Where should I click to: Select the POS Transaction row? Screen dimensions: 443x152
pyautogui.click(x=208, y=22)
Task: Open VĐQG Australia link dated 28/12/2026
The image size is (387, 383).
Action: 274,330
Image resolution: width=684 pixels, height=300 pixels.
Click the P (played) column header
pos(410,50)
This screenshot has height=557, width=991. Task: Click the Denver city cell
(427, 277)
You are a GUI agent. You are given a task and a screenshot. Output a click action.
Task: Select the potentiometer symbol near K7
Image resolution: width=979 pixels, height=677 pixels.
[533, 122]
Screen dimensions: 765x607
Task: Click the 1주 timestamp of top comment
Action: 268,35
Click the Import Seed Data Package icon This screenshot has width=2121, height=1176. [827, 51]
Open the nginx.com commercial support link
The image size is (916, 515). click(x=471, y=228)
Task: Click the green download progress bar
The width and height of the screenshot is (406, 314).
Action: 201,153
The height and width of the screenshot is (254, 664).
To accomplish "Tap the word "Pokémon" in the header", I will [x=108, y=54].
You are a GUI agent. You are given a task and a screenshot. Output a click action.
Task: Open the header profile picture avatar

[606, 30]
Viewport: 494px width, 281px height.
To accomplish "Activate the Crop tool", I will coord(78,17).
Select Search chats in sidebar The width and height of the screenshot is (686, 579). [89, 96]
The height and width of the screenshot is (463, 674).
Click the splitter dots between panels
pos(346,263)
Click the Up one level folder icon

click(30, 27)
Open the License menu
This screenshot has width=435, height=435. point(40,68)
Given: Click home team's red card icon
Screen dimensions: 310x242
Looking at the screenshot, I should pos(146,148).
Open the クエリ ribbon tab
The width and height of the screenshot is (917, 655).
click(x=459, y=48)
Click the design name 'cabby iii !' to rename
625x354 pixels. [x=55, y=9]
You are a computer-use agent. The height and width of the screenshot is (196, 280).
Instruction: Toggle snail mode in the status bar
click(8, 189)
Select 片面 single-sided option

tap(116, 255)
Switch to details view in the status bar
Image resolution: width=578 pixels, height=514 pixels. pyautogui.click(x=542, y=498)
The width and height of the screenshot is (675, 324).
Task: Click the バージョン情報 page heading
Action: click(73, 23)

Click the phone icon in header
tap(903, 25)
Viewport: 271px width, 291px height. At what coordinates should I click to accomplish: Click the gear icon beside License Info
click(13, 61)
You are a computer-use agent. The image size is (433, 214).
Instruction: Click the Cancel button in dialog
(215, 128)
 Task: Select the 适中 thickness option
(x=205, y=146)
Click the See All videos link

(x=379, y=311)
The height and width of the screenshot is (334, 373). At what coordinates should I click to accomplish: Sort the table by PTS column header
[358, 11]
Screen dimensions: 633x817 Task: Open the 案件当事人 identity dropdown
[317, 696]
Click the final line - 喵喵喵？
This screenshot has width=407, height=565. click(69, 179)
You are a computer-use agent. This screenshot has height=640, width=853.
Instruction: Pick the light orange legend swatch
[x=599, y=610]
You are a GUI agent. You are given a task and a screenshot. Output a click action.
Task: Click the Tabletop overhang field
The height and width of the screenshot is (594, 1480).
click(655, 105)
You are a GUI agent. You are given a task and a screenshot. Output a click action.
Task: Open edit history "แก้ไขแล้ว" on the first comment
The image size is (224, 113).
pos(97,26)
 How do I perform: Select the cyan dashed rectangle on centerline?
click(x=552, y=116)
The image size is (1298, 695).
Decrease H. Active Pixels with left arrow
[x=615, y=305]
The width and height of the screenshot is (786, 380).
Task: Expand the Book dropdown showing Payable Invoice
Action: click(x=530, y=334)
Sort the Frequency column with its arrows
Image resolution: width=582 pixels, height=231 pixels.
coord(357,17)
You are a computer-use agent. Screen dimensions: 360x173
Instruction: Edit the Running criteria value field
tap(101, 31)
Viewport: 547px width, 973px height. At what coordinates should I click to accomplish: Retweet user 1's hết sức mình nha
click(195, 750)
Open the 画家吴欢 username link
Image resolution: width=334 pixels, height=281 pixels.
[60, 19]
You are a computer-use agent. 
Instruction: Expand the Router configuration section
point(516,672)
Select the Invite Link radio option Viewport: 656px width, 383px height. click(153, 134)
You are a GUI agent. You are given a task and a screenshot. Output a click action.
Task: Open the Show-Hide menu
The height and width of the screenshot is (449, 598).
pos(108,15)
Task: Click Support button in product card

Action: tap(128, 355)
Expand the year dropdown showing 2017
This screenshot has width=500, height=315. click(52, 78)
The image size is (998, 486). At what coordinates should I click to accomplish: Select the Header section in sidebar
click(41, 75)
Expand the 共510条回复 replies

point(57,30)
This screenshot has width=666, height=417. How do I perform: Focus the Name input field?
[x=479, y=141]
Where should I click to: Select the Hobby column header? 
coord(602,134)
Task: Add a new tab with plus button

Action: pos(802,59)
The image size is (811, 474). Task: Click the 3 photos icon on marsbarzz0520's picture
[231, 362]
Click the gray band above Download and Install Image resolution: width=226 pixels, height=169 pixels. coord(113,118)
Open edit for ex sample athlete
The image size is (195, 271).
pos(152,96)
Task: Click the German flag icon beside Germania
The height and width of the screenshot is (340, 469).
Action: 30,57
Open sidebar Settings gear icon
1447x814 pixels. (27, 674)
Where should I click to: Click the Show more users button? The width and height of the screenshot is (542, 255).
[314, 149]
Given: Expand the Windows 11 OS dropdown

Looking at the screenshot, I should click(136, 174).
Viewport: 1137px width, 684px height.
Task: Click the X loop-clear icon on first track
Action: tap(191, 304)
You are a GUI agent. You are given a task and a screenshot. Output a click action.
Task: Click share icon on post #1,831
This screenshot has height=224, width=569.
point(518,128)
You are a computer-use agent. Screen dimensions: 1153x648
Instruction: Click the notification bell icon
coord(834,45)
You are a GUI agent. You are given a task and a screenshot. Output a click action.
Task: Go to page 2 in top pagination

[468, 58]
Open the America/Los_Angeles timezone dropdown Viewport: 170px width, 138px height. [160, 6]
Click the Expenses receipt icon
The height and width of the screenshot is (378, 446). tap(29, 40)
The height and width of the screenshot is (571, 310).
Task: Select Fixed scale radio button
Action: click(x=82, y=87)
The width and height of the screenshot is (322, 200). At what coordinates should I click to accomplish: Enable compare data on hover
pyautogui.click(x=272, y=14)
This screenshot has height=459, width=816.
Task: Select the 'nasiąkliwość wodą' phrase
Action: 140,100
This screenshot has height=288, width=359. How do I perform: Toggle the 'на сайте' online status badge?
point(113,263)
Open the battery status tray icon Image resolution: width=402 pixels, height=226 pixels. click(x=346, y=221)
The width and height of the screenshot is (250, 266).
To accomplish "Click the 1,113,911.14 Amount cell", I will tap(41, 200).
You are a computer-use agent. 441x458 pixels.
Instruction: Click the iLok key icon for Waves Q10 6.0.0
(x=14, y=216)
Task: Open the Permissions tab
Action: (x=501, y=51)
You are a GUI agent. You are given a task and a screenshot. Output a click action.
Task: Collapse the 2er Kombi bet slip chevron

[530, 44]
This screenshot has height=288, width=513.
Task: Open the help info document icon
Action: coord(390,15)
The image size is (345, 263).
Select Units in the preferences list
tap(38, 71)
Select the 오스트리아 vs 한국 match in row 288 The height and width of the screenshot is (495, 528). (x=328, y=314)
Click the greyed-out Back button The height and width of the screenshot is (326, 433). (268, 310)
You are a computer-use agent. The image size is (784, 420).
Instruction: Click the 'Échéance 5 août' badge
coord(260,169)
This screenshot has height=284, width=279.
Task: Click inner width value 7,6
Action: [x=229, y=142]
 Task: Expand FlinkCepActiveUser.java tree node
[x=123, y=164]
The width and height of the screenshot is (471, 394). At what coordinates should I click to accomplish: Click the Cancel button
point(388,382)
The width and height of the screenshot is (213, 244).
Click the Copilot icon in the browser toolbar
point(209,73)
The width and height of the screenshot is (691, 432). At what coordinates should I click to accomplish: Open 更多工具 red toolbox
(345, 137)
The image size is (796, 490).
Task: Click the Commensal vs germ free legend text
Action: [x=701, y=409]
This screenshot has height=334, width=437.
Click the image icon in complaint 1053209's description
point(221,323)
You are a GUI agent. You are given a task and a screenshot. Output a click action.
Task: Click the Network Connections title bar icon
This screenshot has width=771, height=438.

■ ■ ■ ■ ■ ■ ■

**How to complete this task**
Of all the lines in the data above, show only those that hold the word "computer".

**Response**
You are a computer-use agent. The height and width of the screenshot is (196, 280).
You are a computer-use agent. The image size is (433, 214).
You are a computer-use agent. This screenshot has height=640, width=853.
You are a computer-use agent. Screen dimensions: 360x173
You are a computer-use agent. 
You are a computer-use agent. Screen dimensions: 1153x648
You are a computer-use agent. 441x458 pixels.
You are a computer-use agent. The image size is (784, 420).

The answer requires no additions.